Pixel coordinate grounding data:
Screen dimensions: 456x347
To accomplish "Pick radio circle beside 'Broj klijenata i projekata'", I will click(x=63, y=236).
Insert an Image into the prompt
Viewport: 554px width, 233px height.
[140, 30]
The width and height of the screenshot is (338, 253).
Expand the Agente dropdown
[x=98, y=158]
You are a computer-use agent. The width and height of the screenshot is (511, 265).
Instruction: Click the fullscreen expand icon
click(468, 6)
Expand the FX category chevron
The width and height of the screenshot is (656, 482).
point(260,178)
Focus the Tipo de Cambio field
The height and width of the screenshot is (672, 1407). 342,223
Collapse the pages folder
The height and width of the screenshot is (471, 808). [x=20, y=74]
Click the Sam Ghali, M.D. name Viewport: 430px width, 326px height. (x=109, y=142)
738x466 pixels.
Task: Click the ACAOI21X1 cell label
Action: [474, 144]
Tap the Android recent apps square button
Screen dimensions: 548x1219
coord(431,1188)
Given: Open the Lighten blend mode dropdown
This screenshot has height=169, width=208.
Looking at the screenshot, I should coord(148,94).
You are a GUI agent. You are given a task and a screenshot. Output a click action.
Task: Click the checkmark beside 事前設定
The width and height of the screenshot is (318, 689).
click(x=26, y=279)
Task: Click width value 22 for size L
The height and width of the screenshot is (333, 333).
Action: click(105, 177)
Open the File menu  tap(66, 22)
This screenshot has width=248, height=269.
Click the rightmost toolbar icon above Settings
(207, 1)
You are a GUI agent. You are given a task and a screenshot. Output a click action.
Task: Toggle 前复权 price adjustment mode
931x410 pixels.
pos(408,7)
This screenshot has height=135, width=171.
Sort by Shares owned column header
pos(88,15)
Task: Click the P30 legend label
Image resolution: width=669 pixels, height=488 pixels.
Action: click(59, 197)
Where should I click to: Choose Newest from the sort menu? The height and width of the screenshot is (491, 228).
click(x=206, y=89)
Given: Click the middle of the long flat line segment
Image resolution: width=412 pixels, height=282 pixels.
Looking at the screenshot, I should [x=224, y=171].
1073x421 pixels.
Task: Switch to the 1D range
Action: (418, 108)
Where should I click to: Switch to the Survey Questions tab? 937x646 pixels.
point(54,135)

*Problem to solve*. Answer with one number only: how many lines above contain the word "Open".

*Your response*. 2